Oito anos depois, em 1562, o cacique morreu e no lugar onde ele vivia foi feita uma capela e só bem depois seria feira a primeira edificação do que viria a ser o atual Mosteiro de São Bento. 

Para ser erguido, a participação de Fernão Dias Paes, o bandeirante caçador de esmeraldas, foi fundamental. 

Antes de entrar nesses detalhes vamos explicar a diferença entre mosteiro e igreja. Neste se reúnem os monges que se dedicam exclusivamente à oração e contemplação.

Quanto às igrejas, são elas voltadas à sociedade cuja administração fica por conta dos padres ou mesmo frades para a celebração de missas, casamentos, batizados e à organização de eventos com a participação dos fiéis para obras de caridade.

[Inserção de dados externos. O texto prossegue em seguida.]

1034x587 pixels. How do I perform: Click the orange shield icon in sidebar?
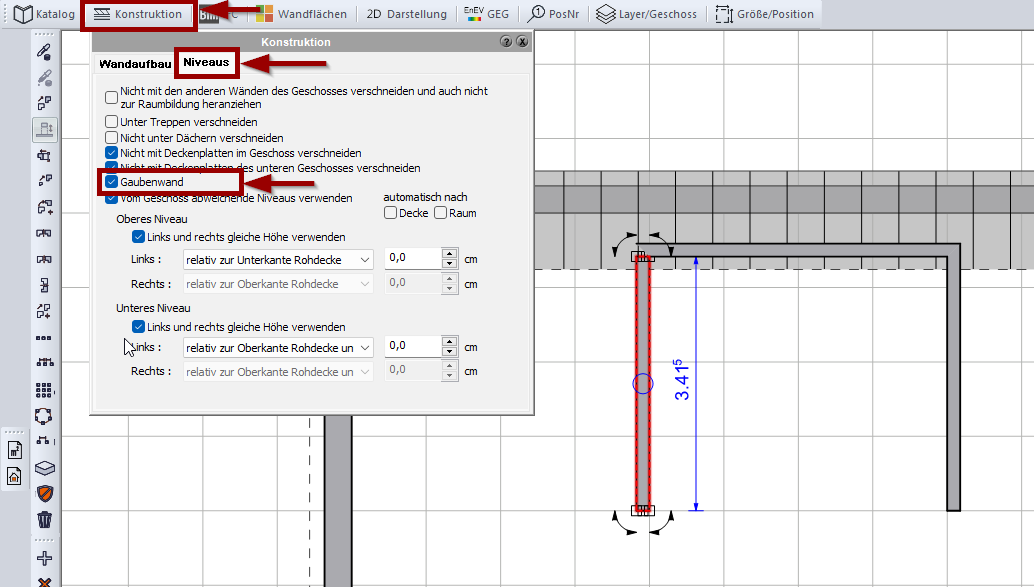(44, 493)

A ajuda prestada por Fernão Dias foi a de garantir o terreno e parte recursos pagos para a construção.

Na época era ele o capitão-mor da província, cargo equivalente ao de governador nos dias atuais.

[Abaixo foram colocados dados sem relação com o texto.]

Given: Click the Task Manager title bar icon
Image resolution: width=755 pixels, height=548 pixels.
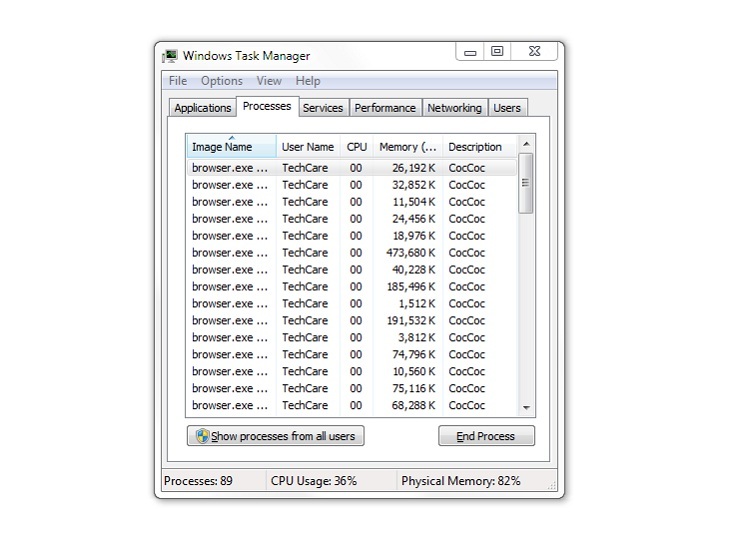Looking at the screenshot, I should [x=170, y=56].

Naquele tempo as dimensões de São Paulo não se limitavam ao burgo de Piratininga, abrangiam as terras equivalentes ao atual território paulista e mais ainda, parte do Mato Grosso e todo sul do país até a região do Prata.

Ao final de 1634 as obras do mosteiro foram concluídas e Fernão Dias seguiu para Minas Gerais em busca das tão sonhadas esmeraldas.

Morreu no ano de 1681 e seus ossos foram trasladados para São Paulo e sepultados no altar do mosteiro que ajudou construir.

Antes desse desfecho houve um episódio singular também envolvendo o Mosteiro de São Bento que foi a aclamação pelo povo de Amador Bueno da Ribeira para fazer dele “Rei de São Paulo”.

Conta a história que em 1580, Portugal perdeu seu rei Dom Sebastião em uma batalha no Marrocos e como era ainda muito jovem, não deixou sucessores. 

Isto levou Portugal a submeter-se durante 60 anos ao domínio espanhol, por serem os reis de Espanha, os parentes mais próximos de Dom Sebastião.

Somente em 1640 com a ascensão ao trono de Dom João IV, houve a restauração da monarquia em Portugal, mas no Brasil os paulistas buscaram implantar um regime autônomo e assim se ver livre da coroa portuguesa.

Para isso era necessário escolher um rei e por aclamação, Amador Bueno da Ribeira, então capitão-mor da província, foi o nome escolhido.

Amador Bueno não aceitou o cargo e como a insistência da população continuava, precisou desembainhar a espada e bradar ao povo sua fidelidade ao novo rei de Portugal.

Ainda assim tentaram convencê-lo, mas irredutível refugiou-se no Mosteiro de São Bento e lá permaneceu algumas semanas entre os monges até que os ânimos da população se acalmassem.

Três anos após este acontecimento histórico, Dom João IV, em 22 de setembro de 1643, enviou uma carta de agradecimento ao ato de fidelidade expressado por Amador Bueno da Ribeira que não aceitou ser “Rei de São Paulo”.


Até 1897 a construção do Mosteiro de São Bento se manteve semelhante à da pintura acima.

Quando São Paulo começou a se transformar em metrópole, o apelo desenvolvimentista promoveu a demolição do antigo mosteiro e a construção de um novo templo em 1910, cuja conclusão se deu em 1922.


Os restos mortais do bandeirante Fernão Dias Paes e de seus familiares foram mantidos e permanecem na capela-mor do atual mosteiro.

Em maio de 2007, o Mosteiro de São Bento hospedou o papa Bento XVI em sua primeira visita ao Brasil.

 

Fontes: Taunay, Afonso d'Escragnolle. O Epos bandeirante e São Paulo Vila e Cidade. São Paulo: Editoria Anhembi, 1958.

Holanda, Sérgio Buarque de. Raízes do Brasil. Rio de Janeiro: José Olympio, 1986

Monteiro, John Manuel. Negros da Terra. São Paulo: Cia. das Letras, 1995.